MATERIAL SHOWN ::
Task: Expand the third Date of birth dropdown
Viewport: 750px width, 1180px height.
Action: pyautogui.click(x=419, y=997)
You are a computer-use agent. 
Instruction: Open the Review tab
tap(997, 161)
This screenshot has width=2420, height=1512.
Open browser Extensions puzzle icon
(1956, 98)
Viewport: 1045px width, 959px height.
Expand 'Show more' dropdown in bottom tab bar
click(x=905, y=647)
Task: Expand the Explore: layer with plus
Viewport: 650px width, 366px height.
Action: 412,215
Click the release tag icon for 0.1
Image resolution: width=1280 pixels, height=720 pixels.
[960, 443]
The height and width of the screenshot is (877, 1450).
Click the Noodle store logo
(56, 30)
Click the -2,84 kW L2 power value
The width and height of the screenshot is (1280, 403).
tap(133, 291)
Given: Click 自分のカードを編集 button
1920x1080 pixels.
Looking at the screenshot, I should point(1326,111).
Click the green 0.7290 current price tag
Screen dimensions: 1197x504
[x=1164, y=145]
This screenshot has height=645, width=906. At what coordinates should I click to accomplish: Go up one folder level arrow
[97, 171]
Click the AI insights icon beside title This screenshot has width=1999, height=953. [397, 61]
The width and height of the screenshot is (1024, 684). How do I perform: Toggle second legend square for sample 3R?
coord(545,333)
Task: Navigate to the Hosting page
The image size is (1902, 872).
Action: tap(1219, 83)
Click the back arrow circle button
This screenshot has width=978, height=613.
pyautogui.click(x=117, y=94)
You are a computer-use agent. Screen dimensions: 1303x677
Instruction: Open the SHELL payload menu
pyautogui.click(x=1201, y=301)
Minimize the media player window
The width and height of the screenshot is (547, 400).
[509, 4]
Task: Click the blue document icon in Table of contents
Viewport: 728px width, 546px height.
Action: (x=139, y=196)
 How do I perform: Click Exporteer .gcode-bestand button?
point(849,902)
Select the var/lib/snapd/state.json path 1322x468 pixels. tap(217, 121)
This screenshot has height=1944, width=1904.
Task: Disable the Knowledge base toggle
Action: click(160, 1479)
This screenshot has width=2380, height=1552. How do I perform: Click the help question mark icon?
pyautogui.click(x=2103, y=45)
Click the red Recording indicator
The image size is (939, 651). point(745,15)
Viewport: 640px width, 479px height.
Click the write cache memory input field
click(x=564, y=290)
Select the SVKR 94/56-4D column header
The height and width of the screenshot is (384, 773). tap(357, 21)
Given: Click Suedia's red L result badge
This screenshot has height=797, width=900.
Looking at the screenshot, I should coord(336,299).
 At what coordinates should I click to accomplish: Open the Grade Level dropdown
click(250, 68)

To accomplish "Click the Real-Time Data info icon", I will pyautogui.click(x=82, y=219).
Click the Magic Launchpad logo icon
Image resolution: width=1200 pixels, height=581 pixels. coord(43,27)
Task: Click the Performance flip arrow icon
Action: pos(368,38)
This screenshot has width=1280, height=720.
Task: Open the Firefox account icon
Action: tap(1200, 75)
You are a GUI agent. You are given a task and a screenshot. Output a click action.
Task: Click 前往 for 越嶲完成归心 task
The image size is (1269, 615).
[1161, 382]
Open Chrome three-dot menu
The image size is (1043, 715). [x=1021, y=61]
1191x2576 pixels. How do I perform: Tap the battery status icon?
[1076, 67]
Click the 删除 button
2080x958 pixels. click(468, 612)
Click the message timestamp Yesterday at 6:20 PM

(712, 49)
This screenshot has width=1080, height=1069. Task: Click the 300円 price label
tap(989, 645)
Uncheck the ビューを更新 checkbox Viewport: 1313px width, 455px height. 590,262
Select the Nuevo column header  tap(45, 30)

TASK DESCRIPTION :: Write out all the rows again, swapping "dropdown" for "menu" wherever it appears and leaving everything else the same.

SOLVED EXERCISE ::
Task: Expand the third Date of birth menu
Viewport: 750px width, 1180px height.
Action: pyautogui.click(x=419, y=997)
You are a computer-use agent. 
Instruction: Open the Review tab
tap(997, 161)
This screenshot has width=2420, height=1512.
Open browser Extensions puzzle icon
(1956, 98)
Viewport: 1045px width, 959px height.
Expand 'Show more' menu in bottom tab bar
click(x=905, y=647)
Task: Expand the Explore: layer with plus
Viewport: 650px width, 366px height.
Action: 412,215
Click the release tag icon for 0.1
Image resolution: width=1280 pixels, height=720 pixels.
[960, 443]
The height and width of the screenshot is (877, 1450).
Click the Noodle store logo
(56, 30)
Click the -2,84 kW L2 power value
The width and height of the screenshot is (1280, 403).
tap(133, 291)
Given: Click 自分のカードを編集 button
1920x1080 pixels.
Looking at the screenshot, I should point(1326,111).
Click the green 0.7290 current price tag
Screen dimensions: 1197x504
[x=1164, y=145]
This screenshot has height=645, width=906. At what coordinates should I click to accomplish: Go up one folder level arrow
[97, 171]
Click the AI insights icon beside title This screenshot has width=1999, height=953. [397, 61]
The width and height of the screenshot is (1024, 684). How do I perform: Toggle second legend square for sample 3R?
coord(545,333)
Task: Navigate to the Hosting page
The image size is (1902, 872).
Action: tap(1219, 83)
Click the back arrow circle button
This screenshot has width=978, height=613.
pyautogui.click(x=117, y=94)
You are a computer-use agent. Screen dimensions: 1303x677
Instruction: Open the SHELL payload menu
pyautogui.click(x=1201, y=301)
Minimize the media player window
The width and height of the screenshot is (547, 400).
[509, 4]
Task: Click the blue document icon in Table of contents
Viewport: 728px width, 546px height.
Action: (x=139, y=196)
 How do I perform: Click Exporteer .gcode-bestand button?
point(849,902)
Select the var/lib/snapd/state.json path 1322x468 pixels. tap(217, 121)
This screenshot has height=1944, width=1904.
Task: Disable the Knowledge base toggle
Action: click(160, 1479)
This screenshot has width=2380, height=1552. How do I perform: Click the help question mark icon?
pyautogui.click(x=2103, y=45)
Click the red Recording indicator
The image size is (939, 651). point(745,15)
Viewport: 640px width, 479px height.
Click the write cache memory input field
click(x=564, y=290)
Select the SVKR 94/56-4D column header
The height and width of the screenshot is (384, 773). tap(357, 21)
Given: Click Suedia's red L result badge
This screenshot has height=797, width=900.
Looking at the screenshot, I should coord(336,299).
 At what coordinates should I click to accomplish: Open the Grade Level menu
click(250, 68)

To accomplish "Click the Real-Time Data info icon", I will pyautogui.click(x=82, y=219).
Click the Magic Launchpad logo icon
Image resolution: width=1200 pixels, height=581 pixels. coord(43,27)
Task: Click the Performance flip arrow icon
Action: pos(368,38)
This screenshot has width=1280, height=720.
Task: Open the Firefox account icon
Action: tap(1200, 75)
You are a GUI agent. You are given a task and a screenshot. Output a click action.
Task: Click 前往 for 越嶲完成归心 task
The image size is (1269, 615).
[1161, 382]
Open Chrome three-dot menu
The image size is (1043, 715). [x=1021, y=61]
1191x2576 pixels. How do I perform: Tap the battery status icon?
[1076, 67]
Click the 删除 button
2080x958 pixels. click(468, 612)
Click the message timestamp Yesterday at 6:20 PM

(712, 49)
This screenshot has width=1080, height=1069. Task: Click the 300円 price label
tap(989, 645)
Uncheck the ビューを更新 checkbox Viewport: 1313px width, 455px height. 590,262
Select the Nuevo column header  tap(45, 30)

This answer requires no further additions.